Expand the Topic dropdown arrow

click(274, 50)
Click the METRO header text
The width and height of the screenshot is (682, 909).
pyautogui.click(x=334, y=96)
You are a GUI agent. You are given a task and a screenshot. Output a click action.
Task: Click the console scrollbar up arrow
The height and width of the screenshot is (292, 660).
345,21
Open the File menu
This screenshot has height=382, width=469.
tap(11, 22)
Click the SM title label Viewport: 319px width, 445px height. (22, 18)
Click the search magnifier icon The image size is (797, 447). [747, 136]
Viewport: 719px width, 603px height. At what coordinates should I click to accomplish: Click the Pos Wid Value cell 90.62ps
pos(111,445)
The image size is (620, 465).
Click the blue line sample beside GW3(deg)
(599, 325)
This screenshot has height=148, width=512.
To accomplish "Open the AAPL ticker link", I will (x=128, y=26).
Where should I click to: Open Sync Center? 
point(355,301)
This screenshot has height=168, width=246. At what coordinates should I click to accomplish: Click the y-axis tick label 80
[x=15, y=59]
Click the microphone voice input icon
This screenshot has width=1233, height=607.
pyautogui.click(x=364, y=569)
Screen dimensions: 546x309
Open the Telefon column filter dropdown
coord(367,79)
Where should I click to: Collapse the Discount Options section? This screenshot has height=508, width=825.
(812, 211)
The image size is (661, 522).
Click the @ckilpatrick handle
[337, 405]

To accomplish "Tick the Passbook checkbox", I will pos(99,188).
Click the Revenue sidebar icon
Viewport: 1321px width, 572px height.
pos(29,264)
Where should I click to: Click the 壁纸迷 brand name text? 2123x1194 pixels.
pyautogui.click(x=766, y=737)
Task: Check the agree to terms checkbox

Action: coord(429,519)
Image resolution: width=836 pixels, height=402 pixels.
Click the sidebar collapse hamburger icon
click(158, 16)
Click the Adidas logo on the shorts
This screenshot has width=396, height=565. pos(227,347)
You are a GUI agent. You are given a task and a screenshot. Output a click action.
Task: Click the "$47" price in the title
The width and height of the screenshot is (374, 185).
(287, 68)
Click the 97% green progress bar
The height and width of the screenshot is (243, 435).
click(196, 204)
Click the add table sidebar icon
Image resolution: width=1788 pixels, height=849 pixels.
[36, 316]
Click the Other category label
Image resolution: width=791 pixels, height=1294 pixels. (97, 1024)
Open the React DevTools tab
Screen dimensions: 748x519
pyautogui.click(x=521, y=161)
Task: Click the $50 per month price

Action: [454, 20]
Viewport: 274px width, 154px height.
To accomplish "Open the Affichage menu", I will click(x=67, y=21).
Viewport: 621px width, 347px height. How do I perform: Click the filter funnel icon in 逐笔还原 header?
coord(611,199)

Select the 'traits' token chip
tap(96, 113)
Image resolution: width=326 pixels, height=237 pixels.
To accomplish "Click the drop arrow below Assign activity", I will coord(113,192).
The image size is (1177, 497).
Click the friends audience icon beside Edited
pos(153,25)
-=-=-
= Task to carry out =
Find each line in the data above with the word "size", then copy it.

= Answer to this task =
Click the search magnifier icon The image size is (797, 447). [747, 136]
The image size is (620, 465).
The image size is (661, 522).
The image size is (1177, 497).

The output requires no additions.